10. A device according to claim 8, comprising a multiplexer having two inputs and one output, a first input of the multiplexer being connected to an input terminal to receive pieces of data from outside the device, a second input of the multiplexer being connected to the output of the sixth register for reintroducing, into said register, of the pieces of data given at its output.

11. A device according to claim 1, further comprising a delay cell placed between an output of the first addition circuit and an input of the second addition circuit, the device comprising multiplexing means to directly connect said first and second addition circuits, thus preventing the introduction of a delay between said circuits.

12. A device comprising a processor, a memory, a communications bus and a device defined according to claim 1.

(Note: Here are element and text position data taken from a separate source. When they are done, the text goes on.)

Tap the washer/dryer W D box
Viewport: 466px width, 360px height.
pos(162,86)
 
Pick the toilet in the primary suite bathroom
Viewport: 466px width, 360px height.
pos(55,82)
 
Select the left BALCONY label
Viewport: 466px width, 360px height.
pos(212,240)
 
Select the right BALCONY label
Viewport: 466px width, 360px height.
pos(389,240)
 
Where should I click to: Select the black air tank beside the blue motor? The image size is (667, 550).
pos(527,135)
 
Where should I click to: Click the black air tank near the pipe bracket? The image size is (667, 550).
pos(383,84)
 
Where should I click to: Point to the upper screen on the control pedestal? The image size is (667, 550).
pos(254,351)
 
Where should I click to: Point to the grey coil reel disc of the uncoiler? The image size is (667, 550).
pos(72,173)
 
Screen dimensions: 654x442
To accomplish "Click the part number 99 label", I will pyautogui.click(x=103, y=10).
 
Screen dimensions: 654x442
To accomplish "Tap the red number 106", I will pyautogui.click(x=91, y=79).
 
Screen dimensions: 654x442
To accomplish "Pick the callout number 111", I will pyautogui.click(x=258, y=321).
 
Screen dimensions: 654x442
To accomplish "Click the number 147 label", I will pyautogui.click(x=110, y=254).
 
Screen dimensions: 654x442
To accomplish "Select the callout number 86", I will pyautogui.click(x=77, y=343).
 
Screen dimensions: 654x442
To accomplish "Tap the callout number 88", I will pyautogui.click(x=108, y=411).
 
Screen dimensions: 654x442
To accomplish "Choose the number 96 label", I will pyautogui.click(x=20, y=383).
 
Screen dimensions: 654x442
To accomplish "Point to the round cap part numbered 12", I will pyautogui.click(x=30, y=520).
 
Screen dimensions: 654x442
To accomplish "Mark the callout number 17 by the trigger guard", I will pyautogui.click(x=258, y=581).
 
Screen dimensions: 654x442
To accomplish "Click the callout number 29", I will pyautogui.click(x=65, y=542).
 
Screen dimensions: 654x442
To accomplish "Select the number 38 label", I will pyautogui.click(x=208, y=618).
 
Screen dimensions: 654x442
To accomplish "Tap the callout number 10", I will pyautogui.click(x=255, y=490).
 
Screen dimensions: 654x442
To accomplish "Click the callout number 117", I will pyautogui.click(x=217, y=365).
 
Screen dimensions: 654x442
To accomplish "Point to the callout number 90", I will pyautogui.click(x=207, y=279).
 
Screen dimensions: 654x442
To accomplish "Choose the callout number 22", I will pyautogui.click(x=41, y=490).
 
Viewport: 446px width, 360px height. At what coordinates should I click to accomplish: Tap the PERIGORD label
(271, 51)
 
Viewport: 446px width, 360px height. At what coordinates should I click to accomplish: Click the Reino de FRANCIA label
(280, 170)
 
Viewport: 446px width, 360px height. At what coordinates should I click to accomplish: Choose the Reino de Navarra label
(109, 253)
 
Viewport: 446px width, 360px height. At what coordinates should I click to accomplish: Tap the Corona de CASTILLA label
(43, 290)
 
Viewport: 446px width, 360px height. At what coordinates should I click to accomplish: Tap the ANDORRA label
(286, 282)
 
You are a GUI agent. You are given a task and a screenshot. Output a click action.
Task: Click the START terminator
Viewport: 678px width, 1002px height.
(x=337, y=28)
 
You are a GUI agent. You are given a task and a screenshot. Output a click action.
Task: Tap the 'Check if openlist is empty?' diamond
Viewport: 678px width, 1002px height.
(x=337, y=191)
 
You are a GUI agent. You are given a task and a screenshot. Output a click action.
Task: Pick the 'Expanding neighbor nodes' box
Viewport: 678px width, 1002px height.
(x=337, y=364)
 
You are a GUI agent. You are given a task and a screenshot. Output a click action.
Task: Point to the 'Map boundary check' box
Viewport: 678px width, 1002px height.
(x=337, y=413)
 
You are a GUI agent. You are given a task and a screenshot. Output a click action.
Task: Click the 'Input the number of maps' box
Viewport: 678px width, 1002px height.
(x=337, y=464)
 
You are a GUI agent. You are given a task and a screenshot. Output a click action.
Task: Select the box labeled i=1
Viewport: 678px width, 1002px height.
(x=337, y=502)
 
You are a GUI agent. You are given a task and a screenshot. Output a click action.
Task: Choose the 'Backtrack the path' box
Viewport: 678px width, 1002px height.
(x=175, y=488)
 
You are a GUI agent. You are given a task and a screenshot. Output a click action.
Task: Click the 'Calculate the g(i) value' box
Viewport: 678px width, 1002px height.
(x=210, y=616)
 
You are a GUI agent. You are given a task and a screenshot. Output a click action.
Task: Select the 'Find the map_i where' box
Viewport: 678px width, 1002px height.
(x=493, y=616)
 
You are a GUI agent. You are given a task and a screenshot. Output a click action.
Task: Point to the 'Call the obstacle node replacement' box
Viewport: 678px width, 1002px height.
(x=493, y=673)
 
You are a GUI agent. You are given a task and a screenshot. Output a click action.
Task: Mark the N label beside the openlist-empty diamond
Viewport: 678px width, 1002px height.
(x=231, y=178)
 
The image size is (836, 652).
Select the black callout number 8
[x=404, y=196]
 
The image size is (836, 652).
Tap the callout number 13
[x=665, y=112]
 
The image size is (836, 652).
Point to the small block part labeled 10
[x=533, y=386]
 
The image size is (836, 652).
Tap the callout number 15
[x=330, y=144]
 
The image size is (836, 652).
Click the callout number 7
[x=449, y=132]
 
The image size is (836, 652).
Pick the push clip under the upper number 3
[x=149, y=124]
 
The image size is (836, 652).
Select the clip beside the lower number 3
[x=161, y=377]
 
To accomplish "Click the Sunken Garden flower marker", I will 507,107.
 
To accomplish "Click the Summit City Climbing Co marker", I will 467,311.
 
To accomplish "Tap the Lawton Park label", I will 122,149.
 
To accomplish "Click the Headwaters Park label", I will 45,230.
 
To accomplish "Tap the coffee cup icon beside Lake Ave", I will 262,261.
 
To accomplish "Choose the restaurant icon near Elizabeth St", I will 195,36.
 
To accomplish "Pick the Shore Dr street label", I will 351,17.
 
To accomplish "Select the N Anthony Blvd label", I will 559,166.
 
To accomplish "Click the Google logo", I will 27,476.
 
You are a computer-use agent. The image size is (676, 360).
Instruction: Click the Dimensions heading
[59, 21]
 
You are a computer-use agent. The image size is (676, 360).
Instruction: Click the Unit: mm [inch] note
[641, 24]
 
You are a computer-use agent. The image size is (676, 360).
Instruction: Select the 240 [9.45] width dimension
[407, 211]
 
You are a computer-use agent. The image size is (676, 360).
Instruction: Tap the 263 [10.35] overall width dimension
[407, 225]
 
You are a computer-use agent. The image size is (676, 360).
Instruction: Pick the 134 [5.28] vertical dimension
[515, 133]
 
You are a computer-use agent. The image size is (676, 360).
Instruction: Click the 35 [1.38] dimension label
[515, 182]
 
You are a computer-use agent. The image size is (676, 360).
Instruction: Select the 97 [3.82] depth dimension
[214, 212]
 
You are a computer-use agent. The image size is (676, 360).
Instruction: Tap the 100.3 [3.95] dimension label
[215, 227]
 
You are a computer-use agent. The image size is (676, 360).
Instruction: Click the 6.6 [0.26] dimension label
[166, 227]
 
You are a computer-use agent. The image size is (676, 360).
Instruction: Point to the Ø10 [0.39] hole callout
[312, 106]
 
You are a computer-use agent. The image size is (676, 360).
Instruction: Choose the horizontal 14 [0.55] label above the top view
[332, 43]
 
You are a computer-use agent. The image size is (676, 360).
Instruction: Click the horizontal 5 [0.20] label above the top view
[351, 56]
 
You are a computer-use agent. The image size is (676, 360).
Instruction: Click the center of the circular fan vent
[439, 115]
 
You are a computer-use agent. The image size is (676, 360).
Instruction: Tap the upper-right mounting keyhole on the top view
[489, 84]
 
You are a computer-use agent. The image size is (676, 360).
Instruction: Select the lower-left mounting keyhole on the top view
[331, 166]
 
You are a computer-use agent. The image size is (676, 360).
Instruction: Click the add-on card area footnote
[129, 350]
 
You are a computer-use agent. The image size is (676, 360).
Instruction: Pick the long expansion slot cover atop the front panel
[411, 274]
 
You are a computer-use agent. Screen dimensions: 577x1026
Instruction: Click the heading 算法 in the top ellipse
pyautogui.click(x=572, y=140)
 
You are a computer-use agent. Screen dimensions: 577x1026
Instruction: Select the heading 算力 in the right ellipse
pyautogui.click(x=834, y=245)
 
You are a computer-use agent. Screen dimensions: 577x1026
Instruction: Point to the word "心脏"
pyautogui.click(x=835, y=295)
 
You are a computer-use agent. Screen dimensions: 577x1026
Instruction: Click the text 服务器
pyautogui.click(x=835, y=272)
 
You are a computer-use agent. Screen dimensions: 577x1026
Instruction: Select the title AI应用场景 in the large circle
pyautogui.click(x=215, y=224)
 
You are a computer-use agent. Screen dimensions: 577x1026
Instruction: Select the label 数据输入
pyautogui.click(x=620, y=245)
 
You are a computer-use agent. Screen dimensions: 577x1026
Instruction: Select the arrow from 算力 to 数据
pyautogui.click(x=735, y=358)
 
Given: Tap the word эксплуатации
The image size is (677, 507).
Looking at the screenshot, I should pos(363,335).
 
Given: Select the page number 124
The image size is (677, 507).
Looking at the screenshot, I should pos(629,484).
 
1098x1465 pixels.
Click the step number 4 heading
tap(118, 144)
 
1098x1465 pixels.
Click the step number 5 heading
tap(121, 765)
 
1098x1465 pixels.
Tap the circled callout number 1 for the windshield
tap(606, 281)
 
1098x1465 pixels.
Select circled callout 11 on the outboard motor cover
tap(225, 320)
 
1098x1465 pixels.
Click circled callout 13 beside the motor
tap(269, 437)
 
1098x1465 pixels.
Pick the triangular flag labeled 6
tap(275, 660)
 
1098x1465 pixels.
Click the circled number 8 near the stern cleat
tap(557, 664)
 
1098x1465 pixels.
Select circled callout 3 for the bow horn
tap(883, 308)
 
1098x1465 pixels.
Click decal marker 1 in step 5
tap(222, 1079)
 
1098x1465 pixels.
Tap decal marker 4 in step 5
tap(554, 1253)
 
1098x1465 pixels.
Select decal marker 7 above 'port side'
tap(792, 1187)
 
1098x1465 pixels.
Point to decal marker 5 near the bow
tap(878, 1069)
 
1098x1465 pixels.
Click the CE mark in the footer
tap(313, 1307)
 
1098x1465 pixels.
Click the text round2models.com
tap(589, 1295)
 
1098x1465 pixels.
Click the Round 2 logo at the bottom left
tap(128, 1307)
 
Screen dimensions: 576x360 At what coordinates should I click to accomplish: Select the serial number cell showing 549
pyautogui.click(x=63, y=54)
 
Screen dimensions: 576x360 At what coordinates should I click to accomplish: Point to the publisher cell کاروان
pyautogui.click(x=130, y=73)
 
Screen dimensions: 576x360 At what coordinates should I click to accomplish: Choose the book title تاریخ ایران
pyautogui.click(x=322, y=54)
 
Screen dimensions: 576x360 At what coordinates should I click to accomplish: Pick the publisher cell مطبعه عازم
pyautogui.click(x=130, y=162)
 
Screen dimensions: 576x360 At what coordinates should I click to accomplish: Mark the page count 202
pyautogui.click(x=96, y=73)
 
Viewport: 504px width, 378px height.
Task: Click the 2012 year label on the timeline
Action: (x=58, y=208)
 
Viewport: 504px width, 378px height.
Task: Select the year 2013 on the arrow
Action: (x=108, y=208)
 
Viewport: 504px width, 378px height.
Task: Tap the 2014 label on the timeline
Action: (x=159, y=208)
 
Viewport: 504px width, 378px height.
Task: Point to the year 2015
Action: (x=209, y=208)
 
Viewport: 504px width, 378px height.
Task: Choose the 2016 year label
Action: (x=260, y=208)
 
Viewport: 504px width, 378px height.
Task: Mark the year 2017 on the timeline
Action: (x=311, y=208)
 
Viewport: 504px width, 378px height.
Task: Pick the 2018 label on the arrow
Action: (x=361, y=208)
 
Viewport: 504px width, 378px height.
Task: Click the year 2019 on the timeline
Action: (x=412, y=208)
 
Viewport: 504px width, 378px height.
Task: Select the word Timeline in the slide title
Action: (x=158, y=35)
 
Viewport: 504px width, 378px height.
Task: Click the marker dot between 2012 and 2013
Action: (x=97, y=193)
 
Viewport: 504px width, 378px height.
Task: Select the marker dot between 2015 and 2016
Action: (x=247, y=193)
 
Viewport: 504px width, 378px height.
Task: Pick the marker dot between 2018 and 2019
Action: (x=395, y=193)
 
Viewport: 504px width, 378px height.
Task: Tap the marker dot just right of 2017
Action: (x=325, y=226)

13. A method for the implementation of a non-modular multiplication A*B, A and B being pieces of binary data encoded in n bits, n being an integer, these pieces of data being subdivided into m words of k bits A=A_m−1. . . A₀and B=B_m−1. . . B₀, m being an even number, the method comprising the following steps:

1—Initialization:

loading the pieces of data A and B into first and second n-bit registers with series input and output, and loading the words A₀and A₁into third and fourth k-bit registers with series input and parallel output,

initializing first and second addition circuits and first and second multiplication circuits,

selecting inputs of a third and fourth multiplexers so as to connect an output of the first register to series inputs of the first and second multiplication circuits;

2.1—Iteration 1:

performing, by simultaneous rightward shifting of the contents of the first register and of a seventh n-bit register with series input and output, multiplication operations of the words A₁and A₀by the piece of data B, the pieces of data produced by the first and second multiplication circuits being encoded on n+k bits,

storing of the k first bits produced by the first multiplication circuit in an eighth n-bit register with series input and output,

storaging, in the eighth register, of the k first bits produced by the second addition circuit and the storage, in the seventh register, of the following n bits,

during the above operations, transferring the words A₃and A₂into the third and fourth registers,

selecting of a second input of the first multiplexer in order to connect the output of the seventh register to the first input of the first addition circuit;

2.j—iteration j, j varying from 2 to m/2−1:

performing, by simultaneous rightward shifting of the contents of the first and seventh registers, multiplication operations of the words A_2j−1and A_2j−2by the piece of data B,

adding, in the second addition circuit, the n+k bits produced by the second multiplication circuit with the n most significant bits produced by the first addition circuit complemented by k zeros to obtain an identical size for the pieces of data that are added up,

storing, in the eighth register, the k first bits produced by the second addition circuit and the storage, in the seventh register, of the n following bits,

during the above operations, the transfer of the words A2j+1 and A2j into the third and fourth registers; and

2.m/2—iteration m/2

Resuming step 2.j, apart from the transfer of words from the second register into the third and fourth registers, the n least significant bits of the result being in the eighth register and the n most significant bits of the result being in the seventh register at the end of this iteration.